Friday, October 3, 2014

CDC confirms first case of Ebola virus in United States

A patient being treated at a Dallas hospital is the first person diagnosed with Ebola in the United States, health officials announced Tuesday.
The unidentified man left Liberia on September 19 and arrived in the United States on September 20, said Dr. Thomas Frieden, director of the Centers for Disease Control and Prevention.

At that time, the individual did not have symptoms. “But four or five days later,” he began to exhibit them, Frieden said. The individual was hospitalized and isolated Sunday at Texas Health Presbyterian Hospital.

He also declined to say, clearly, whether the patient is a man, although he referred to the person as “he” on multiple occasions.

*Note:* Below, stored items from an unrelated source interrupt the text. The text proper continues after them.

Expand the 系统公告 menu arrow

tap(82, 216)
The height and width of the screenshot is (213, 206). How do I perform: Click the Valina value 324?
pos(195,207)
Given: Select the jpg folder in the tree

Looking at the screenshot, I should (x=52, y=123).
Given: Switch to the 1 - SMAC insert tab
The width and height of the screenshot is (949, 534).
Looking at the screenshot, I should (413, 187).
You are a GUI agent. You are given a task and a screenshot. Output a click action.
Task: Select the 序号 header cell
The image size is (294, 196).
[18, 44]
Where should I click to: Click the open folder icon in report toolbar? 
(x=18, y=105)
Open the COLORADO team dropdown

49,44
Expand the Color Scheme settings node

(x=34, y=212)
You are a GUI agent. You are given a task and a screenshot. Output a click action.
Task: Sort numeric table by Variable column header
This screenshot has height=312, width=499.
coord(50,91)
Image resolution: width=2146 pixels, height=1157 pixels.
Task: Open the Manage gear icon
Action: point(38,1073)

A number of other Americans have been diagnosed with the disease in West Africa and then brought to the United States for treatment.

The Ebola outbreak has been centered in the West African countries of Guinea, Sierra Leone and Liberia, though there have been concerns about international air travel and other factors,  including the fact the symptoms might not appear until two to 21 days after one is infected may contribute to its spread.

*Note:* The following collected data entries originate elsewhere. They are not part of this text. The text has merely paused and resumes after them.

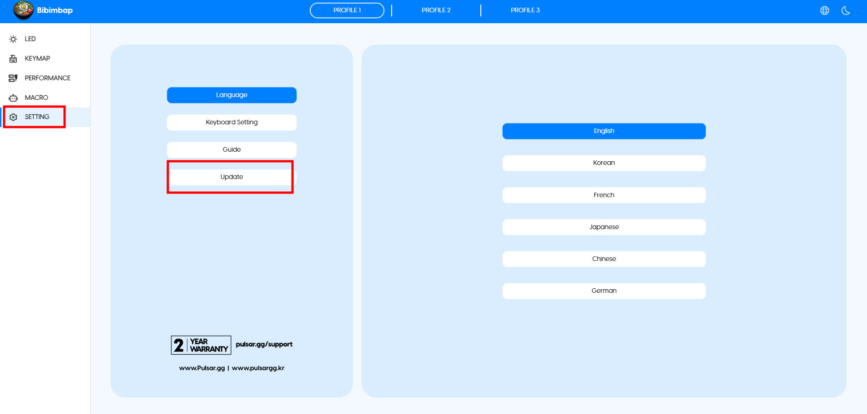
Task: Select English language option
Action: click(604, 131)
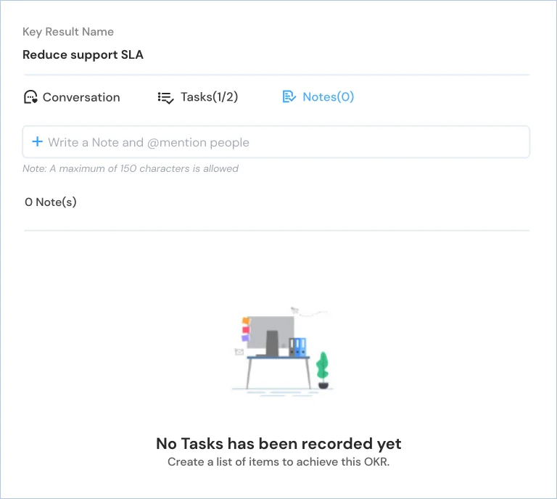557x499 pixels.
Task: Click the Tasks checklist icon
Action: [165, 97]
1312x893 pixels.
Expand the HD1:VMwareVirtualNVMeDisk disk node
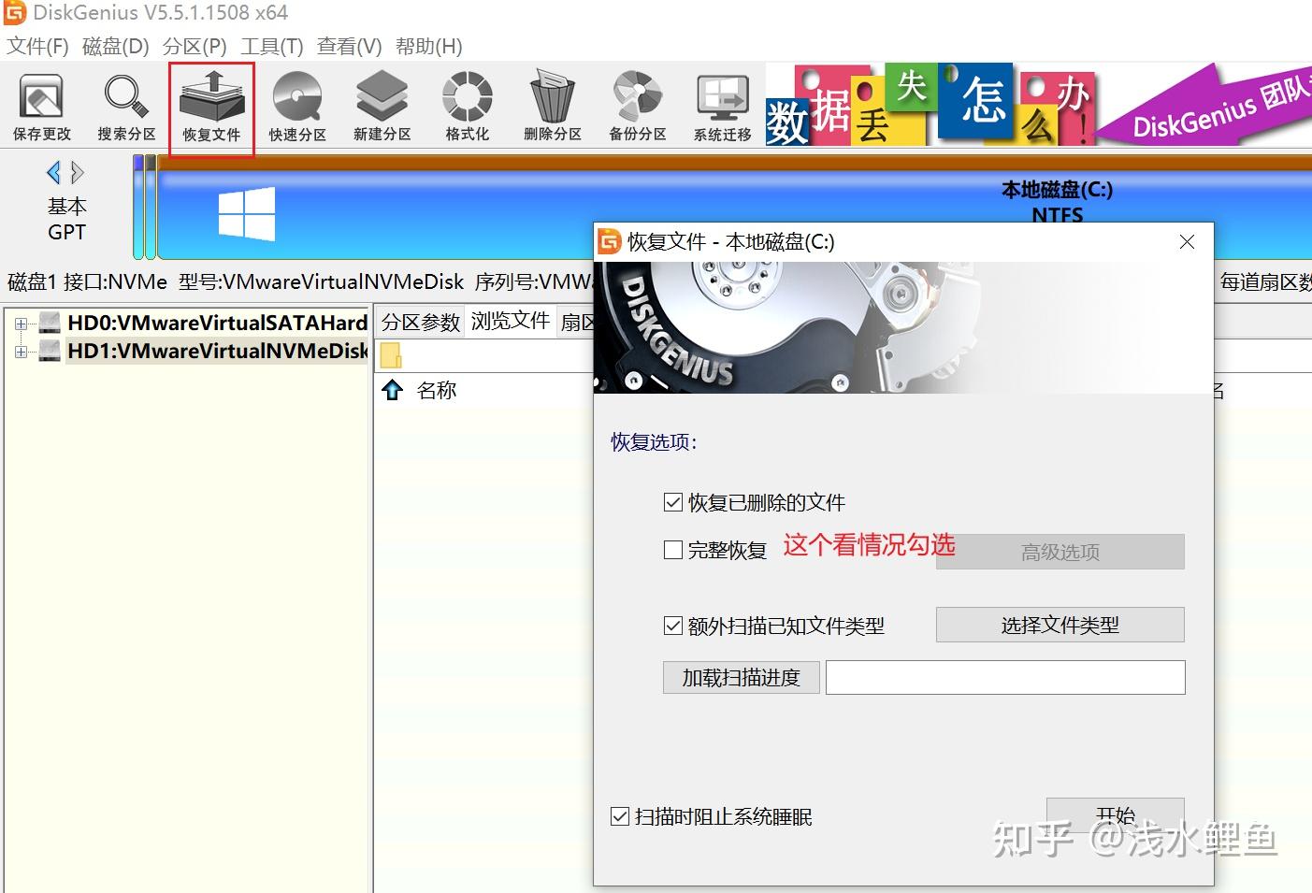[x=21, y=351]
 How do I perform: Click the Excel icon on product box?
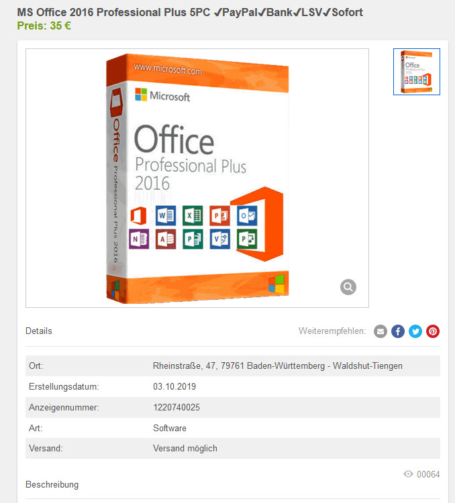(x=193, y=215)
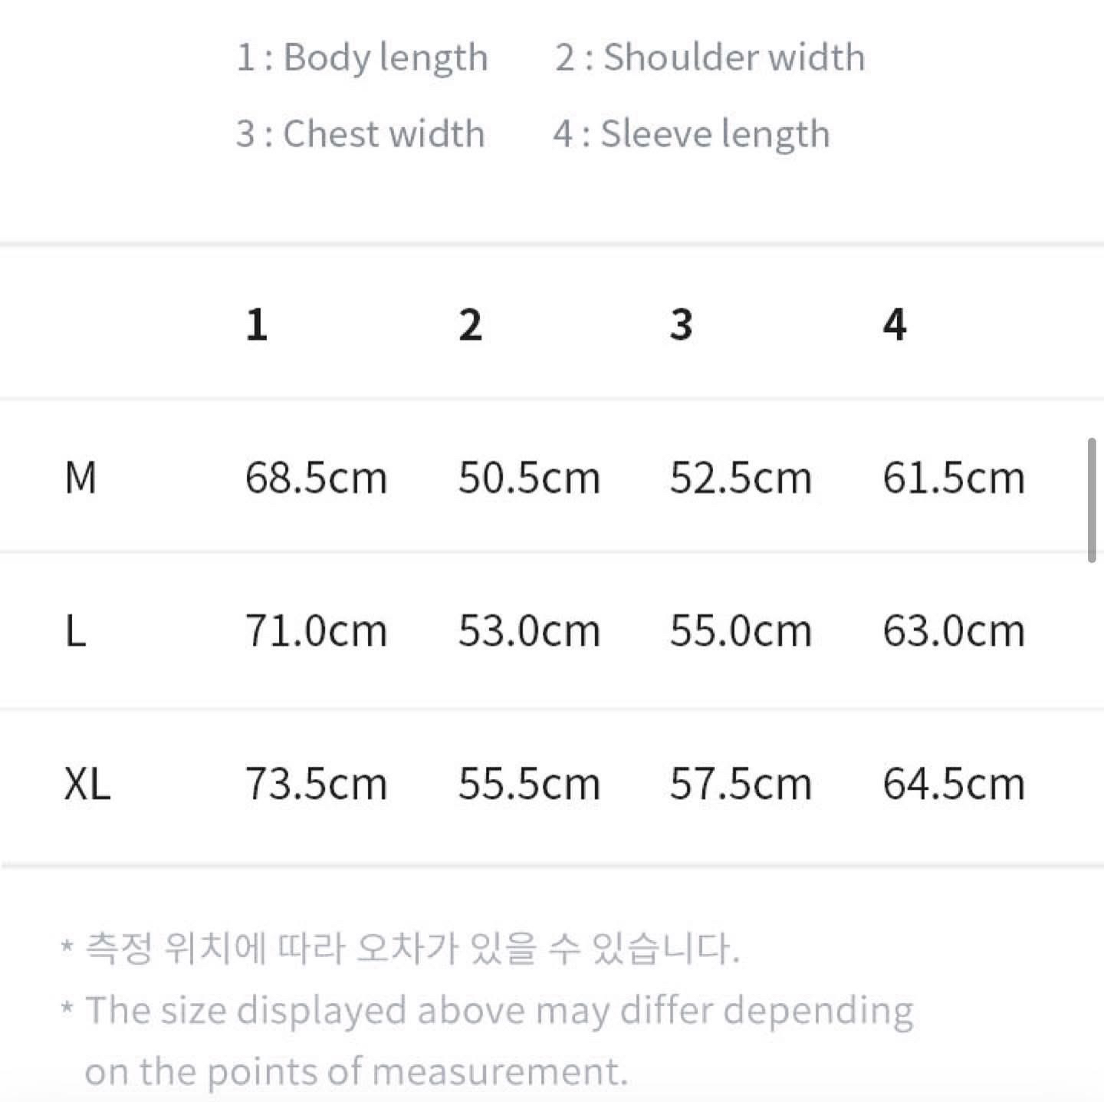Viewport: 1104px width, 1102px height.
Task: Click the 61.5cm sleeve length cell
Action: (x=954, y=478)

More than 3,000 people in West Africa have died after being infected with Ebola, according to a World Health Organization report from last week. The same report stated that there had been 6,553 cases of the virus overall, though the number is suspected to be much higher, given difficulties in tracking and reporting the disease.

The reason Ebola isn’t being stopped
“I have no doubt that we’ll stop this in its tracks in the U.S. But I also have no doubt that as long as the outbreak continues in Africa, we need to be on our guard,” said Frieden.